A man can carry his mind with him as he carries his watch; but like the watch, to keep it going he must keep it wound up.

——Lew Wallace, Autobiography.

Artemus Ward on Grammar

A writer who can’t write in a grammerly manner better shut up shop.

—London Punch Letters.

On Football and Education


Football occupies the same relation to education that a bull fight does to farming.

——Elbert Hubbard in The Philistine, vol. 23.

Bred for Misery and Ruin


As we sow, we reap. Let the reader go into the children’s side of any prison in England, or, I grieve to add, of many workhouses, and judge whether those are monsters who disgrace our streets, people our hulks and penitentiaries, and overcrowd our penal colonies, or are creatures whom we have deliberately suffered to be bred for misery and ruin.
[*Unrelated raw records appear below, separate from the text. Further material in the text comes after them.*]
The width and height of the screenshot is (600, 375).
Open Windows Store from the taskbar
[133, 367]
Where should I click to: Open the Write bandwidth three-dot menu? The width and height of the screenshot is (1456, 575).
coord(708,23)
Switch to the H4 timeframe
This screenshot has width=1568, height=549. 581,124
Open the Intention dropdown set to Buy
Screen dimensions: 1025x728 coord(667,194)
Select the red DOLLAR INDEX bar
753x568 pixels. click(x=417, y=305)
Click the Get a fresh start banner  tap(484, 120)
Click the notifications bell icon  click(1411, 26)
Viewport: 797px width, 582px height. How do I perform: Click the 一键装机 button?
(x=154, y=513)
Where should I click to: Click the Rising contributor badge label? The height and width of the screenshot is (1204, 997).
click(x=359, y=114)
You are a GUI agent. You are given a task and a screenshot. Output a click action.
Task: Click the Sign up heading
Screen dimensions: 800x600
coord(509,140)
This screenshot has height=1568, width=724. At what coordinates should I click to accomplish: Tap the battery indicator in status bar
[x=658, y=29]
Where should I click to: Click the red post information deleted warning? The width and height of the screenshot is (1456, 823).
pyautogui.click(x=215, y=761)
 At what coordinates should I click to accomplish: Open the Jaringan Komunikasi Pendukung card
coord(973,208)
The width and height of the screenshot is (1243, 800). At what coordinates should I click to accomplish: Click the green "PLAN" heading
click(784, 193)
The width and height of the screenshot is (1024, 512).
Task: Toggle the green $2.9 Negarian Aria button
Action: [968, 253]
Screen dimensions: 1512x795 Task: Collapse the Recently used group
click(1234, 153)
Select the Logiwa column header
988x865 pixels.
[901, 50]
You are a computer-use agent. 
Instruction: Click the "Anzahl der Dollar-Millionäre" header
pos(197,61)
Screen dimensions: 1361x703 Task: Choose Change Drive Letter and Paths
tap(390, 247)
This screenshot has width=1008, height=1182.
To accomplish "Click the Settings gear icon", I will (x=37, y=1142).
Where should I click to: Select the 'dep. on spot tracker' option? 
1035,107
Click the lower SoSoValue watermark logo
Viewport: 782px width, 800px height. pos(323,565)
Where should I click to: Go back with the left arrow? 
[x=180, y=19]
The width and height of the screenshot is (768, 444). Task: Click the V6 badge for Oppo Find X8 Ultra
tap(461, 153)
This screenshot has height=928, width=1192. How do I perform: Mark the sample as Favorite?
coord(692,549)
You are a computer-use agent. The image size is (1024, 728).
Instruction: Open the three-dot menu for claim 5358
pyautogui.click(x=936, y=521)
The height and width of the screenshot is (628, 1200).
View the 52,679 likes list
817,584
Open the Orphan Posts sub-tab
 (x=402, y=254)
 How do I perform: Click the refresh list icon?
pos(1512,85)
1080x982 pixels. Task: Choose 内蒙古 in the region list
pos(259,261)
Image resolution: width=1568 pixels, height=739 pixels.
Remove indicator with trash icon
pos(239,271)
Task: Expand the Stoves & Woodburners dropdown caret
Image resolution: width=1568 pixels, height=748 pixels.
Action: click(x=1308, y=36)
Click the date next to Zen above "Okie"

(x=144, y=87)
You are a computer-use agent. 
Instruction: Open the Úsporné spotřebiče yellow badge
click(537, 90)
——Charles Dickens, Preface to Martin Chuzzlewit.

On Writing English


Should a man (or a woman) desire to practice the profession of a lawyer, he spends several years in a lawyer’s office, reads many books on legal subjects, and passes several examinations set by legal professionals. A like procedure obtains, should he desire to become a doctor, a civil engineer, an architect or a professor. Should he desire to be an artist, he must visit Paris and study under the best masters and from the best work of those who have become the acknowledged masters in painting and sculpture. But should he desire to become an author—he simply sits down and scribbles off a manuscript; then he arises with a look of satisfaction upon his countenance and mails the pen-production to the editor of some magazine, the name of which he knows by hearsay.

——John A. Cooper in The Canadian Magazine.